今回は「未来のこと」。
まだその技には早すぎる……。
むりやり跳ぼうとする子を見ると、なんとも言えない気持ちになることがあります。うまくいかないのが目に見えているからです。何か教えてあげようにも、いったん後戻りしなくちゃ難しいことを伝えないといけない。
この子は、それを受けいれてくれるのか? ―― そんな気持ちが、胸の中でもやつくのです。
このイメージ、実は『トロピカル~ジュ!プリキュア』の家出話を見ていたときに浮かびました。家出に付きまとう不安と、跳べそうもない子に感じる不安。
どちらも、失敗する未来が見えるからでしょう。
第34話「夢は無限大! 大人になったら何になる?」は、個人的にはすこし変わった構造で、家出するのは敵側の女の子のエルダでした。主人公が家出して何かを学ぶのと違って、敵側なので展開が読めない部分がありました。でも――。
やっぱりうまくはいきません。自由な時間を満喫しつつ、夜のスーパーで警備員に見つかったり、お屋敷を思いだしてふと沈黙がおりたり、演出はそれとなく不安をあおってきます。
「エルダ、この世界の王様みたーい!」
夜の街を見おろしてはしゃぐシーンも、背中を向けた姿が孤独な表情を隠しているようにすら見えてくる。うまくいかない未来が、夜の暗さから立ちのぼってくるのです。
―― 家出って、約束された失敗なんだ。
初めてそんなことを思いました。今まで家出話を見たときにも感じた不安を言葉にしたらこんな感じでしょう。家出は、成功してしまったら、ずれた自由を認めてしまうことになります。そうさせないために、失敗するように決められたテーマなんだと。
ごく近い未来、この子は失敗する。
跳べそうもない子を見ているときに感じる気持ちと同じです。今はダメでも、いつか跳ばせてあげられるくらい教えるのがうまければ、こんなことは思いません。自分にそこまで教えきれる自信がないから、画面の中と同じで手が届かないのです。
「子どものままでいたい」というエルダの気持ちには共感する部分もありました。自分の中の子どもな部分を投影していたような気がします。でも、将来の夢がテーマでもあるこの回、戦闘シーンで主人公のサマー(まなつ)と言いあいを始めたエルダは、押されてどんどん感情的になって、叫びました。
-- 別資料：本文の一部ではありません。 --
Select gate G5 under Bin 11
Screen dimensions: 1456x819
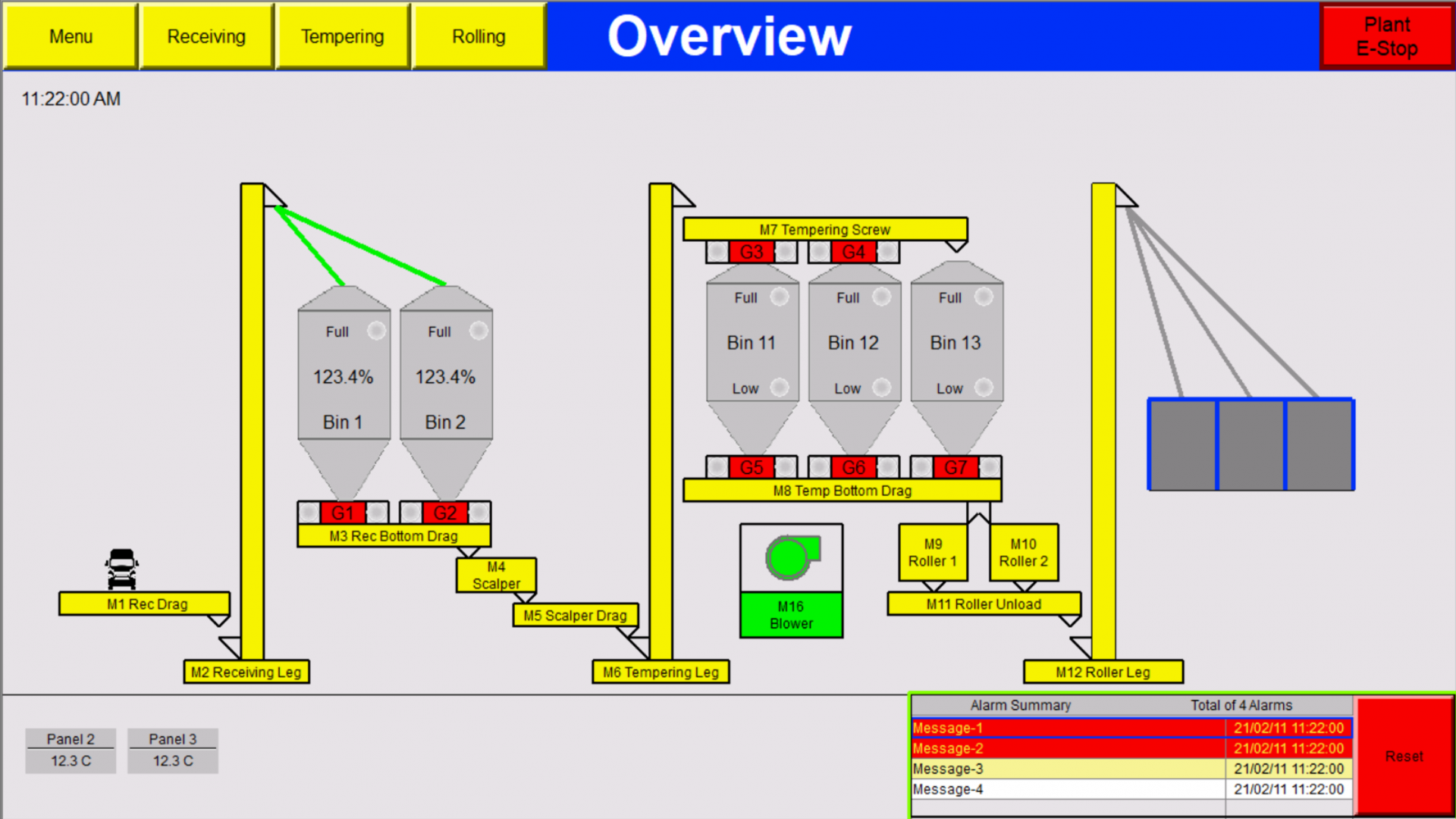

「みんなそうやって、勝手に大人になって、エルダのこと置いてっちゃうんだ!」
一番伝えたくなかった苦しみだけを、思わず投げつけてしまったかのような言葉。かなりストレートで、自分の、特に子どもな部分に刺さりました。当時書いていた 588 つばめのうた にも勢いで書き加えたほどです。
失敗してしまう未来への予感は、こんなふうに次の未来として「できない!」の爆発まで予感してしまうから、余計に不安を感じるのかもしれません。
結局すべてうまくいかないまま退散したエルダ。
お屋敷に帰るに帰れないのを見かねて手を差しのべてくれたヌメリーさんに、負けを認めるように大泣きしてしがみつくエルダを見て、こちらもなんだか泣けました。自分の中の子どもな部分が、そのときいっしょに負けたんだと気づいたからだと思います。
でも、「できない」って、まだ未来があるということでもあります。
だから僕は、なわとびを続けてこられました。ゴールは不透明。それでも、どうすればいいか考えながら、すこしずつ跳べるようになっていく。そろそろ、年齢の衰(おとろ)えがどこかで技術を追い抜いてしまうかもしれません。でもまだ、さらに跳んでみたいという気持ちは残っています。それはきっと、がむしゃらにでも跳ぼうとする子の表情といっしょなはずです。
最後の戦いでまなつを助けたエルダは、あれからこんな未来を思い描いたでしょうか。たとえ子どものままでも、未来に夢があるなら、これは約束された成功でしょうね。
「ドロップ」
「続・つばめのうた」
今後、似たテーマで書く予定のタイトルです。未来が待ってます。